--- START Passage ---
Well…she’s heading south, so…probably not so much.
Well, as we know most women have a terrible sense of direction and so she probably went the wrong way.
Maybe she’s one of Mance Rayder’s spies…and the whole “south” thing is just a feint?
Maybe they wanted to give us some full frontal of a hot babe?
-Joe
Well that’s a given! And there definitely is too much set-up for a character we won’t see again. I just am not sure how she’ll work in.
ETA: Oooh, I know! The theory about her being at the keep and Theon turns on her? Maybe she doesn’t make it south after all, is attacked and captured and brought to the keep. Maybe Hoat or whoever; I am fuzzy on the timelines. THEN he can be all masterly and bad-ass and fuck-all.
Anybody know where I can see the preview for episode 8? I can’t find it anywhere.
OK there are plenty of other things said about Cersei, but I will go back and quote the first one, becasue I am clrearly on Snarky’s side.
Her motivations have come out quite clear in the most recent book, FFC. Pick up any history book about women in the middle ages and try not to loose your lunch over the way they are treated…Rape and slavery are par for the course…in the name of “marriage duty” and “arrainged marriage” Yes, I called it rape. If at any time Cersei said NO to sex with Robert it was just that, only her SAYING no, he would still do what he wanted and she would have no recourse…NONE…Just like any other women of that time. And Robert was a leacherous, abusive drunk at the early days in there marriage, and he resented what his marriage to her represented, an accord with Tywin Lannister! Throughout the war Tywin support the mad king until the very end, he switched sides, then to keep the peace he insited Robert marry his daughter…Robert , who had started the war in grief over his true love (remember he was 16 at the time).
Cersei has also made clear her veiws on the rights of women. In the last book she mentions a few times, that she is the rightful heir of Casterly rock, save for a little bit of flesh between her legs! 1/4 pound of flesh seperates her from being one of the most powerful people in her world and being a piece of property to be sold and used without any of her consent.
--- END Passage ---
* _Exercises to complete_:
A. In the fan comments, could you retype everything from "Well…she’s heading south, so…probably" down to "a hot babe?"?
B. What is the French translation of this sentence from the fan comments: "Her motivations have come out quite clear in the most recent book, FFC."
C. Can you rewrite the paragraph of the fan comments that begins "Cersei has also made clear her veiws" more briefly, keeping its main facts?
--- START Data excerpts ---
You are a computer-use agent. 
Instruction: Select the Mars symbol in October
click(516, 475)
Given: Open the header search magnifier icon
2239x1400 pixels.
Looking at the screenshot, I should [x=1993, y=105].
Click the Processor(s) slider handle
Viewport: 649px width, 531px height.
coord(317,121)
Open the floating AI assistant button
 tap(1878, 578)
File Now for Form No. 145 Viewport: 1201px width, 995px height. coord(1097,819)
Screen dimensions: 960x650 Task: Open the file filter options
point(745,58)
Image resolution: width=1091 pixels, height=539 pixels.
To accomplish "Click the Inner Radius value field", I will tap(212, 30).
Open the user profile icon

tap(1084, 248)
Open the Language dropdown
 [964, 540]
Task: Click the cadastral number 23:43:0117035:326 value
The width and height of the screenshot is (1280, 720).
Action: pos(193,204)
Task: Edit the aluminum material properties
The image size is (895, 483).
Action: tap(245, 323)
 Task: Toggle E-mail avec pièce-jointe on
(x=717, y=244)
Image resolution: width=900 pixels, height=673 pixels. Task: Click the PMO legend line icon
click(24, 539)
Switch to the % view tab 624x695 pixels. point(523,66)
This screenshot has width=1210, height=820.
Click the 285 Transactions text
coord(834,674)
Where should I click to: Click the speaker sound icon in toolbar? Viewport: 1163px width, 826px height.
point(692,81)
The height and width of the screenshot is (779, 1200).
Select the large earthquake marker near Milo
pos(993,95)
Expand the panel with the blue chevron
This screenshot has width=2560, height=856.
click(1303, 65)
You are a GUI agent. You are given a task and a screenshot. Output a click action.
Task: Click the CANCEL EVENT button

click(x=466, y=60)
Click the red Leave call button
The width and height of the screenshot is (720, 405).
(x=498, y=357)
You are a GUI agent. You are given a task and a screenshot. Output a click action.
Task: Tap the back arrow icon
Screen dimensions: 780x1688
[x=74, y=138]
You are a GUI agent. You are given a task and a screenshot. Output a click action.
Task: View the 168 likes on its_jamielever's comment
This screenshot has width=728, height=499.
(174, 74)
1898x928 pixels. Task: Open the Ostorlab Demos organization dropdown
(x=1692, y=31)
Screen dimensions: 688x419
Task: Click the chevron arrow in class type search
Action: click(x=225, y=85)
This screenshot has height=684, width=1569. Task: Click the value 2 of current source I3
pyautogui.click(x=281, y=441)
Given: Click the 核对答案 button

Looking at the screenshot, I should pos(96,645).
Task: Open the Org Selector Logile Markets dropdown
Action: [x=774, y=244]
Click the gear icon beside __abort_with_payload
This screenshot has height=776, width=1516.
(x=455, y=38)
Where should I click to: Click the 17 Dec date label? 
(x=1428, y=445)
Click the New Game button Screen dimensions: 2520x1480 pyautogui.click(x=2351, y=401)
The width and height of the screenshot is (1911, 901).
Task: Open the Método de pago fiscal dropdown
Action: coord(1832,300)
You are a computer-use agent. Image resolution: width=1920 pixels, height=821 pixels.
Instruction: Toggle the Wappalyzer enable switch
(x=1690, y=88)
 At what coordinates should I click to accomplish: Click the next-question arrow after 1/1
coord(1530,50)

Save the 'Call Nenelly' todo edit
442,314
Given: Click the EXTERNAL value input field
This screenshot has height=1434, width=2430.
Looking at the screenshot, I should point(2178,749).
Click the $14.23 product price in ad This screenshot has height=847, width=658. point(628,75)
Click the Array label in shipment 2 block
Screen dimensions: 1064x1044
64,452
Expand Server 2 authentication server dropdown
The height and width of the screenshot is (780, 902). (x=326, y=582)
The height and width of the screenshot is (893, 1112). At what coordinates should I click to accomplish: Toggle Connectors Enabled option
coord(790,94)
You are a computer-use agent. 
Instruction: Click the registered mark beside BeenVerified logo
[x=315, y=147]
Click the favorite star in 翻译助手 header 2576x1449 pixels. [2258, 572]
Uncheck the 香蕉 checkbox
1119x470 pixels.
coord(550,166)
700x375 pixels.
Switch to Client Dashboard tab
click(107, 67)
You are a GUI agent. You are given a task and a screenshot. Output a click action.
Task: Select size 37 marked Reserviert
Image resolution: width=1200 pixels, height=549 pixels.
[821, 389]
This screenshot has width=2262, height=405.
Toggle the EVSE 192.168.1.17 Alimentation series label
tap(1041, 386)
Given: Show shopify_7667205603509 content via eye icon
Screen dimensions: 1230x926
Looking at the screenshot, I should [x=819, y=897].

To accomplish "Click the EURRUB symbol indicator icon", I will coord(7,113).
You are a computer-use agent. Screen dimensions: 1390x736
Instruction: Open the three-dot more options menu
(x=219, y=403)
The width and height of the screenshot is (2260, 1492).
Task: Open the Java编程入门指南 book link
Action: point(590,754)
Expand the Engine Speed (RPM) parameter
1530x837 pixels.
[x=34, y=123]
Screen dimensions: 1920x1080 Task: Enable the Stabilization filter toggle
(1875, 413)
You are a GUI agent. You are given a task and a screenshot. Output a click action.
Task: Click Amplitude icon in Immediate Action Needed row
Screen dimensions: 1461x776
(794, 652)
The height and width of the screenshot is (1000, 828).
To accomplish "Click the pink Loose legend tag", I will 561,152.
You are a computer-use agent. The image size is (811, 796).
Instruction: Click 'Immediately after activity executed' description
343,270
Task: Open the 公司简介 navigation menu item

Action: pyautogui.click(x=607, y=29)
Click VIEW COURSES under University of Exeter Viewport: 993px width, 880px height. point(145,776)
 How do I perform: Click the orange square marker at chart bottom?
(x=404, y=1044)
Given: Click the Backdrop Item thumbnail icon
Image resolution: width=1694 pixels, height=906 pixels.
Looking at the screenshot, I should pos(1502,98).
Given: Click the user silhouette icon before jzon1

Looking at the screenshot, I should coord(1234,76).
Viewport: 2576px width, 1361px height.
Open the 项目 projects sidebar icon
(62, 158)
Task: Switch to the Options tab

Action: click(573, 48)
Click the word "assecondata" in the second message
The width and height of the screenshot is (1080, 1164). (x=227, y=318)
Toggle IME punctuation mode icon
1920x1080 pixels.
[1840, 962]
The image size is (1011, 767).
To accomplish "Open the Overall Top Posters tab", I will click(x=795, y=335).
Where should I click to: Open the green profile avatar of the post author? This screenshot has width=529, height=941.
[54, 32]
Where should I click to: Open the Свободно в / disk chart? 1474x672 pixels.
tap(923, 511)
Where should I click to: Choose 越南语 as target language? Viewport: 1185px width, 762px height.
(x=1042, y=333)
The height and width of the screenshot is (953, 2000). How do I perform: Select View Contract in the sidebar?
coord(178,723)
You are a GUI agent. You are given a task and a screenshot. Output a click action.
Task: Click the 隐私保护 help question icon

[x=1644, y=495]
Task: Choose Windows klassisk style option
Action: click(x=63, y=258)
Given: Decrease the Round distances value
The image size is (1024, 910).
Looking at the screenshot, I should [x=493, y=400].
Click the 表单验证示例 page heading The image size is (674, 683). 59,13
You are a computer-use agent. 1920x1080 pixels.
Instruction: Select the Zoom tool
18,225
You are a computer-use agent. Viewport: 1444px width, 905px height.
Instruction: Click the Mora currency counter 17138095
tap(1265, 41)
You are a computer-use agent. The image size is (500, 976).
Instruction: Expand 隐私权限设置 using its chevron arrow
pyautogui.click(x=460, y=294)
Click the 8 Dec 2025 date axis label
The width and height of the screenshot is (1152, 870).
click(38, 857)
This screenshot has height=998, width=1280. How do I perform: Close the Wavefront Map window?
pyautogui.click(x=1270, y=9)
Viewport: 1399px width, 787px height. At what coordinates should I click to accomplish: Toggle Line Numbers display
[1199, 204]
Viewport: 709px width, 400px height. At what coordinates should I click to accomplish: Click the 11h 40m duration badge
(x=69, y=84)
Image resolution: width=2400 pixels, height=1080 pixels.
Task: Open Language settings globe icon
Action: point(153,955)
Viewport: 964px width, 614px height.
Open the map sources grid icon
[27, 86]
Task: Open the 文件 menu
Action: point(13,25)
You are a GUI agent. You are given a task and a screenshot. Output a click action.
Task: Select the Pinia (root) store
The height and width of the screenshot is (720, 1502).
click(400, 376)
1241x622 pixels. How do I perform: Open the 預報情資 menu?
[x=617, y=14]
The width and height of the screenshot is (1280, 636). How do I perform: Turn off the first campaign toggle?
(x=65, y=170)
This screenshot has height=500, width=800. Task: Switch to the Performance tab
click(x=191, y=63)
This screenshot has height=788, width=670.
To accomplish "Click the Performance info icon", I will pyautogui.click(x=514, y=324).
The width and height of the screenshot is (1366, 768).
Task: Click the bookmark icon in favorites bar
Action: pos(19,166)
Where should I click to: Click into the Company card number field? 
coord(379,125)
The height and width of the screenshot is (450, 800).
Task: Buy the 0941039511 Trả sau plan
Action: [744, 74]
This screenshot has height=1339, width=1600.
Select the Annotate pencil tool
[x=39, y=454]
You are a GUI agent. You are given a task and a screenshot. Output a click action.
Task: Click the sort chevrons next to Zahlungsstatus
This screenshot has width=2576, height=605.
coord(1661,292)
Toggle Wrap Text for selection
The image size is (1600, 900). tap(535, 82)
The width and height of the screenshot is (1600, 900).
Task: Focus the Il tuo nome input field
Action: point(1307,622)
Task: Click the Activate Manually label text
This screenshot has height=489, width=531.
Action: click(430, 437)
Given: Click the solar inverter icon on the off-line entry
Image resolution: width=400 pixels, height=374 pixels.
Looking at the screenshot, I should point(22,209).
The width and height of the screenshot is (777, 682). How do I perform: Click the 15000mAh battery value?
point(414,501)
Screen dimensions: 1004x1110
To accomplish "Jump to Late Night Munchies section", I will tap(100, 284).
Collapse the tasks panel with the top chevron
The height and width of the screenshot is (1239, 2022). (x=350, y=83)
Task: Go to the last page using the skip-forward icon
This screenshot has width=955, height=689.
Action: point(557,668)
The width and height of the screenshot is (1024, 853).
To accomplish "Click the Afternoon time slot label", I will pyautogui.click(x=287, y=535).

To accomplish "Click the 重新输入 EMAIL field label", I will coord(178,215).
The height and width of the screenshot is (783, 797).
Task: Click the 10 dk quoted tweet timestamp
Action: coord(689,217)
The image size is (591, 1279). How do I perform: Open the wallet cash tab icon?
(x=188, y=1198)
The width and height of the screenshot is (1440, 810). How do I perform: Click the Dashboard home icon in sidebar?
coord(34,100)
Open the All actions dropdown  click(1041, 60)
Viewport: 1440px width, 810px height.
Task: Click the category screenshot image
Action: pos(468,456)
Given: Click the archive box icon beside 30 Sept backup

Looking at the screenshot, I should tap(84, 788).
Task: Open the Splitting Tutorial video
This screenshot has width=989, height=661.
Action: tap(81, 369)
--- END Data excerpts ---
* _Full solutions_:
A.
Well…she’s heading south, so…probably not so much.
Well, as we know most women have a terrible sense of direction and so she probably went the wrong way.
Maybe she’s one of Mance Rayder’s spies…and the whole “south” thing is just a feint?
Maybe they wanted to give us some full frontal of a hot babe?

B. Ses motivations sont apparues assez clairement dans le livre le plus récent, FFC.

C. Cersei has stated her views on women's rights. In the last book, she says more than once that she would be the rightful heir of Casterly Rock if she were not a woman. That one physical difference separates her from being one of the most powerful people in her world. Because of it, she is instead property to be sold and used without her consent.